(Items from a dataset)

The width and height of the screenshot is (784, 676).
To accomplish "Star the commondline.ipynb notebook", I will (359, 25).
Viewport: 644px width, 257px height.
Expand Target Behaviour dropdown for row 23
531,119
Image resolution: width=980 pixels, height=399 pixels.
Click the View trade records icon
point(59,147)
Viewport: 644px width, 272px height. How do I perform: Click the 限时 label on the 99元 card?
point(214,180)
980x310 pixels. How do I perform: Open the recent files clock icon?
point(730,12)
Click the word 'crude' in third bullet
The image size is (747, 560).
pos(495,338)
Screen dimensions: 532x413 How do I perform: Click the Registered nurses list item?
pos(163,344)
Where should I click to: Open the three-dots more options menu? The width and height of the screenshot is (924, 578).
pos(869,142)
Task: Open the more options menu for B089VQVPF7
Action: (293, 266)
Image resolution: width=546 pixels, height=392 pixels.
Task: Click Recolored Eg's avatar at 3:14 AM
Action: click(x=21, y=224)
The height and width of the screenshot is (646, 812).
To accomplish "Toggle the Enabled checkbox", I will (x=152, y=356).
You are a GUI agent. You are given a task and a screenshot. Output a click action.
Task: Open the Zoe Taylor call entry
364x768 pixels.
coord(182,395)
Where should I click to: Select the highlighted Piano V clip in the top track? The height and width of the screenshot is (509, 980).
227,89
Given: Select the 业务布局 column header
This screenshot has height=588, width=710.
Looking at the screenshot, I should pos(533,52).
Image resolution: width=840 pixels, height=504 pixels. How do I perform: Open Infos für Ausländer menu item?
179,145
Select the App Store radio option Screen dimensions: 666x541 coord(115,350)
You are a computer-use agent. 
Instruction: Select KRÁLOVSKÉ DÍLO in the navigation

> [Work instruction]
Say how many lines of the data above include the word "accomplish", and add nothing further.

> [Your solution]
2